[START OF Data provided]

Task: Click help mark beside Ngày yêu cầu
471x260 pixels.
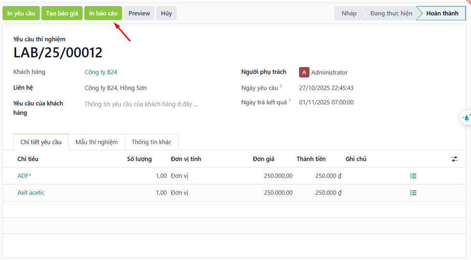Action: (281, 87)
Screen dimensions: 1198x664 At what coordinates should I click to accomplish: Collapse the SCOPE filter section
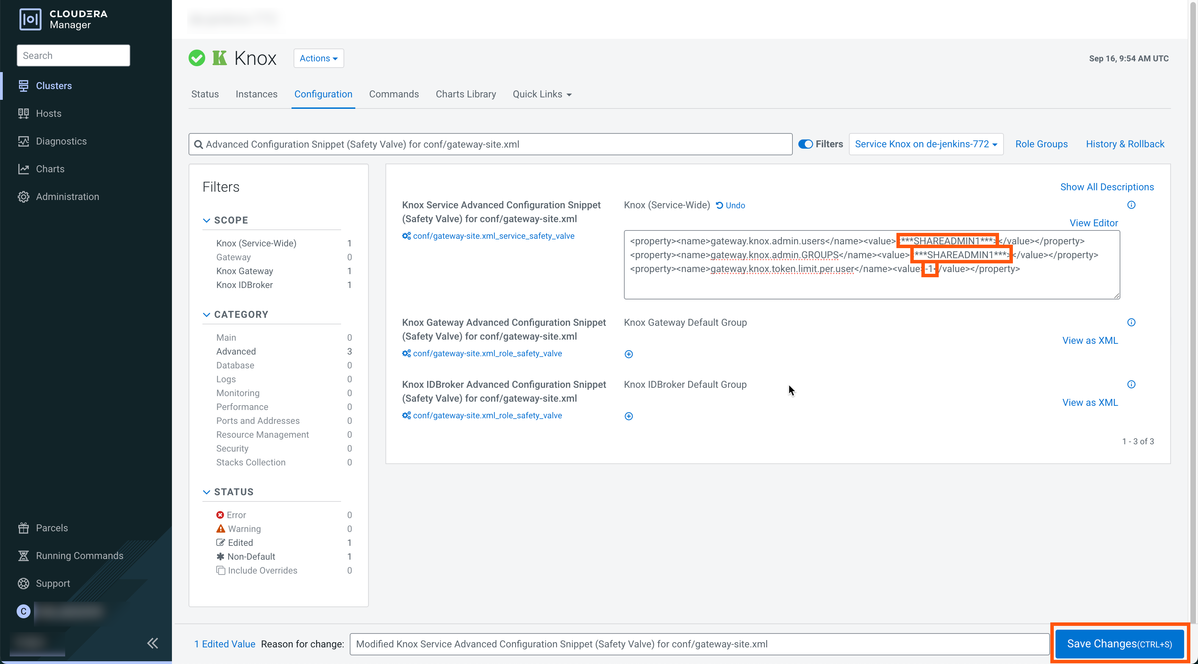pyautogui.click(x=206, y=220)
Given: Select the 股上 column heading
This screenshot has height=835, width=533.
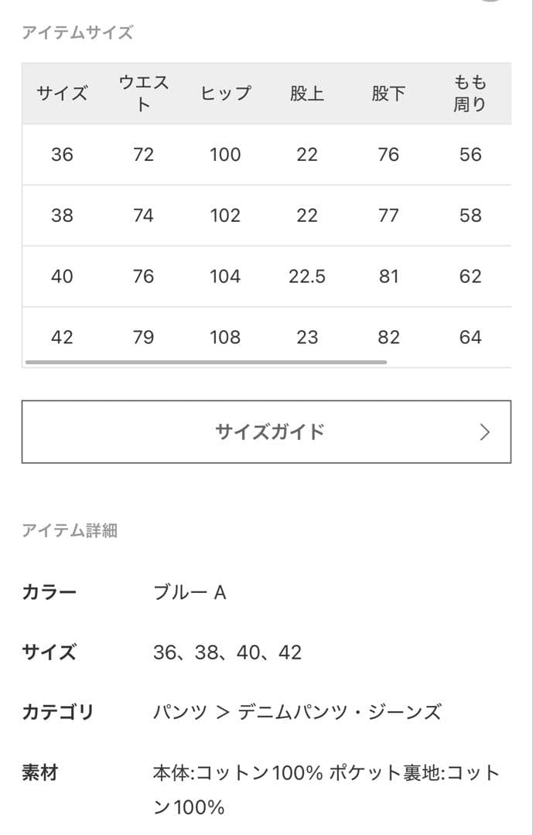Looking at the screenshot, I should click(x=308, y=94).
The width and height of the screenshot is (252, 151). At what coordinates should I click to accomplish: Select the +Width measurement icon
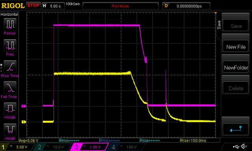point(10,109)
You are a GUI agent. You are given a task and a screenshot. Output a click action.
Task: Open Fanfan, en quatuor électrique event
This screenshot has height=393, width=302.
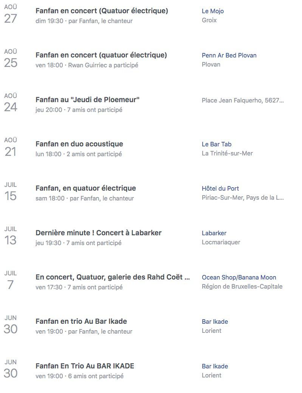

[END OF Data provided]

-- Directive --
Rewrite the records from the line containing "You are a GUI" through the end of the records, both ends included, putting "mouse click" in place of "click action" and keeping everything else the same. Leave the pictures out of your answer.

-- Task response --
You are a GUI agent. You are given a task and a screenshot. Output a mouse click.
Task: Open Fanfan, en quatuor électrique event
This screenshot has height=393, width=302.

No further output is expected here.